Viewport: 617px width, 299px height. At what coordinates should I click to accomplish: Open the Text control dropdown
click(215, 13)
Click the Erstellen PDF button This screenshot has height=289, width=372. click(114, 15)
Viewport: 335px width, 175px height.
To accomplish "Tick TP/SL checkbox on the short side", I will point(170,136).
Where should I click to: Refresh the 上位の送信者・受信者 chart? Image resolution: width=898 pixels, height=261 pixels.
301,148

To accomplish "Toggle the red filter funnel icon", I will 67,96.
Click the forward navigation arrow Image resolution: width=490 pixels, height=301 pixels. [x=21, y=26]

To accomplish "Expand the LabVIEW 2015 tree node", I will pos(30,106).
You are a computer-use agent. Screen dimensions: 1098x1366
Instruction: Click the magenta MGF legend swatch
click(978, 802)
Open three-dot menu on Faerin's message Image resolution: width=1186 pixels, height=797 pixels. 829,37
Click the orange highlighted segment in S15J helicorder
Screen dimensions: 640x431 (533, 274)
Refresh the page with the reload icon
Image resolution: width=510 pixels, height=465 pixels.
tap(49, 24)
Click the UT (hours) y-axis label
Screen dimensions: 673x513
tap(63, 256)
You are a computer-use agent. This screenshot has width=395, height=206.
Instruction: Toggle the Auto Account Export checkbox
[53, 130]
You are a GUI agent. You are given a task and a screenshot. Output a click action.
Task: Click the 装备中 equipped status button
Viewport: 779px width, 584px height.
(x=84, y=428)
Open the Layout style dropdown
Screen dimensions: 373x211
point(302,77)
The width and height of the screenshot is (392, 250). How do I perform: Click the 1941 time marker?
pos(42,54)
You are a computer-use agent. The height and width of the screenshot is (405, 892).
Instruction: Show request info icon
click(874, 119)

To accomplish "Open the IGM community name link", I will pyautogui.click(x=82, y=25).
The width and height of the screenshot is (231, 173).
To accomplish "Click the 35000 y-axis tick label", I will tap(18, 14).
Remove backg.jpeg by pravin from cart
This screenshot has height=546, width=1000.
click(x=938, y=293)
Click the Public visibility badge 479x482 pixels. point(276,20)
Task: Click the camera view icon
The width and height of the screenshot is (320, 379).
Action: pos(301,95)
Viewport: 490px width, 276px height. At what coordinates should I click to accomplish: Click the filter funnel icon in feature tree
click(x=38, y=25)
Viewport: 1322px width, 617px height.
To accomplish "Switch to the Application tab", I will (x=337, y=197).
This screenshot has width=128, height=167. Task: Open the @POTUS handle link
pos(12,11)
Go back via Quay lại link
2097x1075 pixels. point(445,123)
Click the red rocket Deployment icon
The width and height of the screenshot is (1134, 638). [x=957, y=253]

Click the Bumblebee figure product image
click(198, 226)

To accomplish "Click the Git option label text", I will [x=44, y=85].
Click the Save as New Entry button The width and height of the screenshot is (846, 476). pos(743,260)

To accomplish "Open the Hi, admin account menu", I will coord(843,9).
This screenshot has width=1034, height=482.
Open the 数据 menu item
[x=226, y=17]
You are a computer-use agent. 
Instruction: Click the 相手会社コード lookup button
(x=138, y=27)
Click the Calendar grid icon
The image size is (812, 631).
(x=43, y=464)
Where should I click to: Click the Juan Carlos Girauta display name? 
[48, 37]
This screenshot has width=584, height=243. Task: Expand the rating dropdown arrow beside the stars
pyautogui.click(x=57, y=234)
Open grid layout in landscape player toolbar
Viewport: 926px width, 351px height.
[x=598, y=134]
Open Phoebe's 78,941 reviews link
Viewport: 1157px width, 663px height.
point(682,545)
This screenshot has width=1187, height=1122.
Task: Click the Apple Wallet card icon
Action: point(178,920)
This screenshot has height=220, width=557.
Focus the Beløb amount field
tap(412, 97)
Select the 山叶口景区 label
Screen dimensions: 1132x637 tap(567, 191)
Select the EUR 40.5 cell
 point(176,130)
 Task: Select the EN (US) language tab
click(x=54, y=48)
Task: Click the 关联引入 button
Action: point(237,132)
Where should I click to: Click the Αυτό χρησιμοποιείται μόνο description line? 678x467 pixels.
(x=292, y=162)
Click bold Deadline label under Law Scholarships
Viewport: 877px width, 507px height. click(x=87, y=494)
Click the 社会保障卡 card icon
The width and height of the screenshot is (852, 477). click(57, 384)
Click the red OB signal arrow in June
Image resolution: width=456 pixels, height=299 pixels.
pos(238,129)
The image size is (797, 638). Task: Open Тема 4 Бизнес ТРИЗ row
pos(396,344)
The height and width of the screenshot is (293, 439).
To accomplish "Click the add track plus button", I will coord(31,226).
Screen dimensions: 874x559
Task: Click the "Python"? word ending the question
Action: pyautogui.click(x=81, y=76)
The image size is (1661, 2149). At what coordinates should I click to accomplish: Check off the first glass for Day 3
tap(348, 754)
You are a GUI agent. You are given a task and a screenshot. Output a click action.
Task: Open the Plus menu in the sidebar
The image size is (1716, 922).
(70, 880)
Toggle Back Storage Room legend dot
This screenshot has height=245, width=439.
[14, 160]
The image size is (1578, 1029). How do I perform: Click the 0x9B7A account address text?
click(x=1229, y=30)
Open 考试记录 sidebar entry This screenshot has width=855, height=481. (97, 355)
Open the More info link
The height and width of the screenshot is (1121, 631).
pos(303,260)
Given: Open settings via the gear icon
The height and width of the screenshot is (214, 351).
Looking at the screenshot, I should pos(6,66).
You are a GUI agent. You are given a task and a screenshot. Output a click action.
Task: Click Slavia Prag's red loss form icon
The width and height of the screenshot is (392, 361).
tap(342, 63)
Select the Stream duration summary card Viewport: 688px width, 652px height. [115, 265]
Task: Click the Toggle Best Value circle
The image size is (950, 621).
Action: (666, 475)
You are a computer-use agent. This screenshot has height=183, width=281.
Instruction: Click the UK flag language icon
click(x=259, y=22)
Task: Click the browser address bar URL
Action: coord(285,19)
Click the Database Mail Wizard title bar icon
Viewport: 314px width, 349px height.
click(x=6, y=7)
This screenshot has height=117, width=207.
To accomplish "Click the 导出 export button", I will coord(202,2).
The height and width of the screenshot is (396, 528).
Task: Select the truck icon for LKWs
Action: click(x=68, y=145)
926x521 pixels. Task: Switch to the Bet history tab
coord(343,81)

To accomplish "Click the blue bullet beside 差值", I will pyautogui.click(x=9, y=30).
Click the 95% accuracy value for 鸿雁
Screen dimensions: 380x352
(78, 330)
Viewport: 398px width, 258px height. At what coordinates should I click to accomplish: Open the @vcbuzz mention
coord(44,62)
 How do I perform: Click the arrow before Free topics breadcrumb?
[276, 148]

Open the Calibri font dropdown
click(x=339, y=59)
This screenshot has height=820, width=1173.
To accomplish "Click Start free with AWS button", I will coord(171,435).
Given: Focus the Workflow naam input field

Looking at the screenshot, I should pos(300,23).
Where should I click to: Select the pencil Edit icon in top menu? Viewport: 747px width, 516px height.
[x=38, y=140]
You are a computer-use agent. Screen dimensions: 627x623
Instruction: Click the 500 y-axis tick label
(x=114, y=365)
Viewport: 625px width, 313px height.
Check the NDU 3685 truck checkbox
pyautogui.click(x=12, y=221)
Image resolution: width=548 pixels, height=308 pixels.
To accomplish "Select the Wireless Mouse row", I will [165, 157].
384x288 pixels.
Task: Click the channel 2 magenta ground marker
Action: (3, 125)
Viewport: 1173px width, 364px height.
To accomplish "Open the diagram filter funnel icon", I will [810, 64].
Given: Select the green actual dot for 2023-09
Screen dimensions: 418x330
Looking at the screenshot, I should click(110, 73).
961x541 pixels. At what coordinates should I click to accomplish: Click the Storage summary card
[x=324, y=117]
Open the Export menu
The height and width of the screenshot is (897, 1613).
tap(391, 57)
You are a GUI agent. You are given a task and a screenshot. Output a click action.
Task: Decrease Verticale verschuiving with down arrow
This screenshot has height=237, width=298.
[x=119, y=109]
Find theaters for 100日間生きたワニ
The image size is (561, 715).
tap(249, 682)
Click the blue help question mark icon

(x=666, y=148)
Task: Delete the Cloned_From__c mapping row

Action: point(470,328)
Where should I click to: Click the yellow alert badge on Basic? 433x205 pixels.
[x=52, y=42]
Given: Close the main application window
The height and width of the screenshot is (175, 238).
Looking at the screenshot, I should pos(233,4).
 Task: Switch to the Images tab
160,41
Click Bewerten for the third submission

• _Directions for this task_
Starting at the line where "Click the blue help question mark icon" appears, write out every line exactly as it stands until the listing ends, and add nothing.

• _Written answer_
Click the blue help question mark icon

(x=666, y=148)
Task: Delete the Cloned_From__c mapping row

Action: point(470,328)
Where should I click to: Click the yellow alert badge on Basic? 433x205 pixels.
[x=52, y=42]
Given: Close the main application window
The height and width of the screenshot is (175, 238).
Looking at the screenshot, I should pos(233,4).
 Task: Switch to the Images tab
160,41
Click Bewerten for the third submission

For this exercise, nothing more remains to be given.